The remarks were made at a Cato Institute event titled “The World According to Star Wars,” and based on Harvard professor Cass R. Sunstein’s book of the same name, in which Cannon also asserted the prequels actually obscure Vader’s initial desire for good, due to the overtly visage given to Chancellor-turned-Emperor Palpatine.

Despite George Lucas’ obvious attempts to try to make the shift believable, says Cannon, the film presents to the audience “a villain so cartoonish that he signals that he’s doing evil by changing his voice” and by his changing eye-color, instead of a believable tempter.

“That’s not how evil works and that’s not going to convince a do-gooder with a temper to turn genocidal,” says Cannon. But that’s Lucas’ intention, and it fits into one of the most commonplace totalitarian narratives in political history.

However, this self-deception doesn’t merely apply to grand-scale totalitarian regimes like the Galactic Empire or the fascist and communist states of the 20th century. One such lesser example of the abuse of power in the name of good was the increase in cigarette taxes under the ethos of improving public health through state coercion.

Higher cigarette taxes, Cannon explained, merely “nudged” people in the direction of not smoking while creating a black market for cheaper cigarettes obtained at lower tax levels.

This, in turn, increases the number of violent reactions between citizens and police over enforcement of the tax, like the one that led to the death of Eric Garner in New York in 2014, who died while resisting arrest under suspicion of illegally selling untaxed cigarettes.

However, this did not initiate a nationwide discussion about higher cigarette taxes, Cannon said, “because of an ideology that says it’s okay for the government to use violence as the police did here to discourage smoking and to make people pay for healthcare for others.”

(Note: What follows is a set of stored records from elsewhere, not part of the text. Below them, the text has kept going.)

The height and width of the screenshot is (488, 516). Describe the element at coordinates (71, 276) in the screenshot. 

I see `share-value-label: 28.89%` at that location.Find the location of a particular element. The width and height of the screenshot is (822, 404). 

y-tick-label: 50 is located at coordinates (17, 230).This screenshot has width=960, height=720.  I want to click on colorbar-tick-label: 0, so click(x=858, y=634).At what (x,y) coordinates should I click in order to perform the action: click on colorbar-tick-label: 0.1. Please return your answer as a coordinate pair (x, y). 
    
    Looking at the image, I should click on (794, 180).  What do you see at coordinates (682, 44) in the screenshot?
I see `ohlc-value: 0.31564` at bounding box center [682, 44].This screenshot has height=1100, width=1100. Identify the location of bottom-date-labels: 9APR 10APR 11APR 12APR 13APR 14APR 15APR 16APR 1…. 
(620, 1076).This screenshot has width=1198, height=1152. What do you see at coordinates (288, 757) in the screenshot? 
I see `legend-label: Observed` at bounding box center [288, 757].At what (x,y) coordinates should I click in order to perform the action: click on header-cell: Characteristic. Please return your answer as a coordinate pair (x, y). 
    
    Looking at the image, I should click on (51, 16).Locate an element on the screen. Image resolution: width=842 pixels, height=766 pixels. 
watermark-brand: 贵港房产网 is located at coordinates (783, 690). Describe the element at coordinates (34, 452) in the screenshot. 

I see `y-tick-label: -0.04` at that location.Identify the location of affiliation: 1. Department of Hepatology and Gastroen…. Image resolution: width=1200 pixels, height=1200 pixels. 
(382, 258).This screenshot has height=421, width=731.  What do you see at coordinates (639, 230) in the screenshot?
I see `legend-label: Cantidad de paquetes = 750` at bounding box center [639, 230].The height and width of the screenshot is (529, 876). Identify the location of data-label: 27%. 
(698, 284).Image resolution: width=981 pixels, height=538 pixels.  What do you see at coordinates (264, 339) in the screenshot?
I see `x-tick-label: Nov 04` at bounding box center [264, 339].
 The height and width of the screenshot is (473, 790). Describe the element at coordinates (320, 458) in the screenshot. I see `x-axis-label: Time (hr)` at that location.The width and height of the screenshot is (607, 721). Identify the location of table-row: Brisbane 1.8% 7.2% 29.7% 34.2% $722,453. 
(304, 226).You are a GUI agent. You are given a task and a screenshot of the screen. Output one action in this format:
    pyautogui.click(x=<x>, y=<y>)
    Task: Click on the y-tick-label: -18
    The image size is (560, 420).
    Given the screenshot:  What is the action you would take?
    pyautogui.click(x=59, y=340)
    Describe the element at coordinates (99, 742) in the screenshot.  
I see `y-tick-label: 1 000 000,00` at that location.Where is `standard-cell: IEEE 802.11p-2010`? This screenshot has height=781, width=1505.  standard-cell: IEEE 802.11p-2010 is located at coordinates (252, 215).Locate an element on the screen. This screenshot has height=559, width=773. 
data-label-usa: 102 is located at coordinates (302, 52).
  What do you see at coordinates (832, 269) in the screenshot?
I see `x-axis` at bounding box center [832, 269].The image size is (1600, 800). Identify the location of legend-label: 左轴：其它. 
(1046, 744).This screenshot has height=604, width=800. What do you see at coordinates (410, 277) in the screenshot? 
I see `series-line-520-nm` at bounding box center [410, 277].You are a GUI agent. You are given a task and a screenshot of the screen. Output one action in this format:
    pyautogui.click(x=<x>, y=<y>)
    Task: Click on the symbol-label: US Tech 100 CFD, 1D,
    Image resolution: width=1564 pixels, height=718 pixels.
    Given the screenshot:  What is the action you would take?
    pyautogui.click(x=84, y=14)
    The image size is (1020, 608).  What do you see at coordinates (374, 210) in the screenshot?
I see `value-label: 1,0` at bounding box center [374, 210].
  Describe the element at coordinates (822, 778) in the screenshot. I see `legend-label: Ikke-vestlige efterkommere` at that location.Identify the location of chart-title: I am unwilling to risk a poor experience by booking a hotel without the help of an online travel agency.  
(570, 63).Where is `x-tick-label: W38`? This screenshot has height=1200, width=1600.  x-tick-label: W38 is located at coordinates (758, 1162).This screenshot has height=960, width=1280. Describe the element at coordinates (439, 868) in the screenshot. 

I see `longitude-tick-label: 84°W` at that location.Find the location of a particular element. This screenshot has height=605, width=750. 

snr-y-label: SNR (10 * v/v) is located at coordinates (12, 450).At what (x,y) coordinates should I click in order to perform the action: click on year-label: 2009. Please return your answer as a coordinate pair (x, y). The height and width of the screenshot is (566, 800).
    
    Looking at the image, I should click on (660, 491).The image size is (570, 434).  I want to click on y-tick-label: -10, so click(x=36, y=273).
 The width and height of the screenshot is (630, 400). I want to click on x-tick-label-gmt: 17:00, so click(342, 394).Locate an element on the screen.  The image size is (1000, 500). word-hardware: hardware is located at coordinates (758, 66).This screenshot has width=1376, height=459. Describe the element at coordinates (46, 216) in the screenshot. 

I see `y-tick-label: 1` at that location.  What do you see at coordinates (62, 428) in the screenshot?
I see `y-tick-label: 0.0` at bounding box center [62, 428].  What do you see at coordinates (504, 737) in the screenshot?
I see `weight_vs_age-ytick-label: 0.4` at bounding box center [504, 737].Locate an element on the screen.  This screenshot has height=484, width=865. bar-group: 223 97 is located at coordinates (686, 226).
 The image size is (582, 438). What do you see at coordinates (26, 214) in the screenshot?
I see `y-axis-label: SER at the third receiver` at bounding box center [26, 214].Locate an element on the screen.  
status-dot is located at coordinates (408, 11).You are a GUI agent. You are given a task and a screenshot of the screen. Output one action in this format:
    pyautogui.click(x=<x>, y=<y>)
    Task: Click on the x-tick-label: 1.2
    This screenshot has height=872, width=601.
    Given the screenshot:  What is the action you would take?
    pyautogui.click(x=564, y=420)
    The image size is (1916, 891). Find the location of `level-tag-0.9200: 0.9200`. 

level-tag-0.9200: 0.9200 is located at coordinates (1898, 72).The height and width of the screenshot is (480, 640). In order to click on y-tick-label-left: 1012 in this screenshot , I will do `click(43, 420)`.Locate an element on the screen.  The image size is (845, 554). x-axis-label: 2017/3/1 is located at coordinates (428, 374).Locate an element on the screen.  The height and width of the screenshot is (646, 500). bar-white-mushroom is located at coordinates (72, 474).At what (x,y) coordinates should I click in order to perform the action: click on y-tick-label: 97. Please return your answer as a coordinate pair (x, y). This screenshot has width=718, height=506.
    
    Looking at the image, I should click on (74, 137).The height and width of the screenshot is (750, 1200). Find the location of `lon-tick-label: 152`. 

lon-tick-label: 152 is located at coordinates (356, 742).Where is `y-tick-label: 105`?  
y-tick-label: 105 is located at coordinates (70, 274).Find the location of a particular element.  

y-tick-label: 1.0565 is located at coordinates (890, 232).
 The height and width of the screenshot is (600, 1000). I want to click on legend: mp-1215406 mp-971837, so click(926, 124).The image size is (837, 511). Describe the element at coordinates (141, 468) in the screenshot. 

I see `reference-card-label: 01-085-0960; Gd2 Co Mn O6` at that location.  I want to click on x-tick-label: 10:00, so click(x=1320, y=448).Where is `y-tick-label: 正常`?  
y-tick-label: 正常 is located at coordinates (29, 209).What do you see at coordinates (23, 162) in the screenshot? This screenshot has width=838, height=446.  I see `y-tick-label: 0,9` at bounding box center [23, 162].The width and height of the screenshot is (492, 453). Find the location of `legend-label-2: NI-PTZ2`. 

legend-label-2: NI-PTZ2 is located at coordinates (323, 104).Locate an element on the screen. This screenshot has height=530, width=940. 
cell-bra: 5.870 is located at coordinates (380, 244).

Once again, under the guise of doing something “good” through the power of the state, a black market was created and at least one life was lost.

In light of these human tendency towards self-deception, Cannon offered a few takeaways from the Star Wars saga as a whole.

First, he says everyone should recognize that no human being is immune to self-deception, and that we should strive to govern accordingly.

“Since we’re all potential evildoers,” he says, the narrative instructs each of us to approach public policy “with a monkish humility.”

Second, it isn’t a good idea to give the government too much to do in the first place.

“The more choices we empower politicians to make for us, the more squabbling, corruption, and abuse of power we will find in the Galactic Senate,” he explained. “And if our ideology tells us that there shouldn’t be so much squabbling … then there will be calls to give someone the power to end the squabbling and to make people agree.”

Finally, Cannon concludes, “It’s probably best if we use the course of power solely to restrain people from harming each other, not as a tool to achieve other potential goods,” and that the best way to check these tendencies is with a written constitution which “pits self-deception against self-deception” and “checks ambition with ambition.”